(Stored data)

============

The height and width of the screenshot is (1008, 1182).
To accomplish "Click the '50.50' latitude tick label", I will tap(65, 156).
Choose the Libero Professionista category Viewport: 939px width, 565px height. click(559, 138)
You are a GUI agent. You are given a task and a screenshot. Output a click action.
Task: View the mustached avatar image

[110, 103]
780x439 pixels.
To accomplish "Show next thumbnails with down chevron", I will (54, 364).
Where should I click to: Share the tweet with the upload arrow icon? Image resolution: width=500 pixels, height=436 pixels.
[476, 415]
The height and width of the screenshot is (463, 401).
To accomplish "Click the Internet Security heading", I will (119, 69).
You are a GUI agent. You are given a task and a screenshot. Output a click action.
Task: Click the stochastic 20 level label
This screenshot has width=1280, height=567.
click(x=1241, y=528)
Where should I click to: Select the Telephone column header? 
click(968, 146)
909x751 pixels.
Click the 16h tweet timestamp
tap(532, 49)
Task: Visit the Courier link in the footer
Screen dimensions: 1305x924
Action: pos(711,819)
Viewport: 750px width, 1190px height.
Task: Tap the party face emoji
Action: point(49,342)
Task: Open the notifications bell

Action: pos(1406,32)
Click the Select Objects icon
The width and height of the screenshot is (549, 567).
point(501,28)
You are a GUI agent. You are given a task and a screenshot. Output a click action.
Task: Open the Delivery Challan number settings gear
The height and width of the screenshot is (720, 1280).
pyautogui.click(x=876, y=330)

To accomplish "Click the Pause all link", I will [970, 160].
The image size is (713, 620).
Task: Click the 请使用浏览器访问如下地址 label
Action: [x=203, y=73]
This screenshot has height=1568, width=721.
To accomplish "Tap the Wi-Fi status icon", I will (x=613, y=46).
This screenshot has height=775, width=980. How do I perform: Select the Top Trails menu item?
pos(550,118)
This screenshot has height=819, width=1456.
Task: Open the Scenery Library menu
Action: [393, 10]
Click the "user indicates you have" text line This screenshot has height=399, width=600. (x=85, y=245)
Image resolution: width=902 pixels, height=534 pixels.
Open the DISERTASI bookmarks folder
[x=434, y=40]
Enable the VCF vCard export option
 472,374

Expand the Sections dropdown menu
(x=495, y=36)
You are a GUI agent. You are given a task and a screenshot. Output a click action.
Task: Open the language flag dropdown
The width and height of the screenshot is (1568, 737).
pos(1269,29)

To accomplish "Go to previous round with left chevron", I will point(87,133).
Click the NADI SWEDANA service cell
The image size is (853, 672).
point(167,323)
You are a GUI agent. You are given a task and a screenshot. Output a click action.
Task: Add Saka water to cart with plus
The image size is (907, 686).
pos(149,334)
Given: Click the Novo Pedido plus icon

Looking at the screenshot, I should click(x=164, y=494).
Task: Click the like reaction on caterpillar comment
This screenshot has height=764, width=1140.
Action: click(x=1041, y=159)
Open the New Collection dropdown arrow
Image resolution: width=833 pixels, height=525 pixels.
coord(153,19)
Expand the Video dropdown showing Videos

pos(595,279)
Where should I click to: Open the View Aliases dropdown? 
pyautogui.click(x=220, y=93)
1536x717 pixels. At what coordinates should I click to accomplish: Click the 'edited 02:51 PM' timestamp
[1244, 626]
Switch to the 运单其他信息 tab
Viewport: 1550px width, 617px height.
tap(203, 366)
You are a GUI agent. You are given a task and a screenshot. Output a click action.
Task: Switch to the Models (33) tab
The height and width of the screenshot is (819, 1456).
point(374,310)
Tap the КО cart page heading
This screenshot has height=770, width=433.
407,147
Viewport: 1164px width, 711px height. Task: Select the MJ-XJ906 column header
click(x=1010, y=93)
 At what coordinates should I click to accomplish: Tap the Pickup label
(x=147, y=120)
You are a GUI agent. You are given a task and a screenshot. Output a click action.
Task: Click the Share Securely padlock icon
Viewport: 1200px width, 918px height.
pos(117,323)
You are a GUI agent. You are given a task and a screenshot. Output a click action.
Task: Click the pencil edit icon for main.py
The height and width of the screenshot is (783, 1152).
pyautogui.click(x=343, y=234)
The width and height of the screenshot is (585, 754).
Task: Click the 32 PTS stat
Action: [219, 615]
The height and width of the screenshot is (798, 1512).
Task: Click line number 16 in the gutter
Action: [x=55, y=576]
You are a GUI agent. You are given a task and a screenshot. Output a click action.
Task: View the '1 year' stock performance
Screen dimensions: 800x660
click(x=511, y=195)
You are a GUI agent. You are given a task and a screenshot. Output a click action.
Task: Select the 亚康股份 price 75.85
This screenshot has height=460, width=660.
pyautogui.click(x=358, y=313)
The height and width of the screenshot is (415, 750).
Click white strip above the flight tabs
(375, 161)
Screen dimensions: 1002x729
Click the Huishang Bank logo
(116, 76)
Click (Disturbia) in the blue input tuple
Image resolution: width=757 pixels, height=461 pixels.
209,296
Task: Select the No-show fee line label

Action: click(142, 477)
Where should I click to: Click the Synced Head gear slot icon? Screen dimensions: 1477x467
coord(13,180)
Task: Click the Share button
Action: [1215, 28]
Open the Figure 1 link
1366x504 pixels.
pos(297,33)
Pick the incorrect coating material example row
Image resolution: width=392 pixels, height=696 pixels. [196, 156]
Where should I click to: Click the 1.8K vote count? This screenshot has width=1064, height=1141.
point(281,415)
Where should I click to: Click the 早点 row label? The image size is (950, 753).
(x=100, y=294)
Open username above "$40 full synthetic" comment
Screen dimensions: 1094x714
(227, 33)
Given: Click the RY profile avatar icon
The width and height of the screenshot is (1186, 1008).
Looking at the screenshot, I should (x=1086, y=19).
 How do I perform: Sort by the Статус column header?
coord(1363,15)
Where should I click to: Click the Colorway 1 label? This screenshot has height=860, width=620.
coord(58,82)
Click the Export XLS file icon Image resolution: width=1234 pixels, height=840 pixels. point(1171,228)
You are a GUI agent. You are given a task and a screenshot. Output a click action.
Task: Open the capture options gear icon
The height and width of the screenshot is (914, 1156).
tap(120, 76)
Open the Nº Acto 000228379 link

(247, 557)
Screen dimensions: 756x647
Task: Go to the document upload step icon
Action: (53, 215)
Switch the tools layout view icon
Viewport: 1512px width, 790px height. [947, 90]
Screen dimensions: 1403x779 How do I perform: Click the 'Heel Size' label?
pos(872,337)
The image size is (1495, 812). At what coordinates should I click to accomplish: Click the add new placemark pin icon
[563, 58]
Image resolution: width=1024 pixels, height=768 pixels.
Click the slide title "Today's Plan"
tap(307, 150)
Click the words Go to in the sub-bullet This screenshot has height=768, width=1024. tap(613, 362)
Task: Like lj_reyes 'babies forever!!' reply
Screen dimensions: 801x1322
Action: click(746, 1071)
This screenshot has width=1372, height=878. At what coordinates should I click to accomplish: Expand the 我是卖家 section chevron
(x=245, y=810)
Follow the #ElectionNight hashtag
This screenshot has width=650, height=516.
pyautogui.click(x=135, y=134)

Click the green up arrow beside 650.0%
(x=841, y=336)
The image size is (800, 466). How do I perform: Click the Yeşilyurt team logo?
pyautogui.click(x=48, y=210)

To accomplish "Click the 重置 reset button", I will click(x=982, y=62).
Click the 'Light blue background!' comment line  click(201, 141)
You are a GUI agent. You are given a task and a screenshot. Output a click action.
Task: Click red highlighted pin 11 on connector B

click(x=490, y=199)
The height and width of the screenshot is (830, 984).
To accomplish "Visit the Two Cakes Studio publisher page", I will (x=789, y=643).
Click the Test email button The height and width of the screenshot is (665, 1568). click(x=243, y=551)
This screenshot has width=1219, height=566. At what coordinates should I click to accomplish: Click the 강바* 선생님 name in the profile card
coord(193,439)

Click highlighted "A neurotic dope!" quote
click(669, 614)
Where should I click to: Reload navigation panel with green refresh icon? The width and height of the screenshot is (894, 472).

============

**WORK REQUIRED**
In the entries above, find lines with "Visit" and copy each.

**EXERCISE RESPONSE**
Task: Visit the Courier link in the footer
To accomplish "Visit the Two Cakes Studio publisher page", I will (x=789, y=643).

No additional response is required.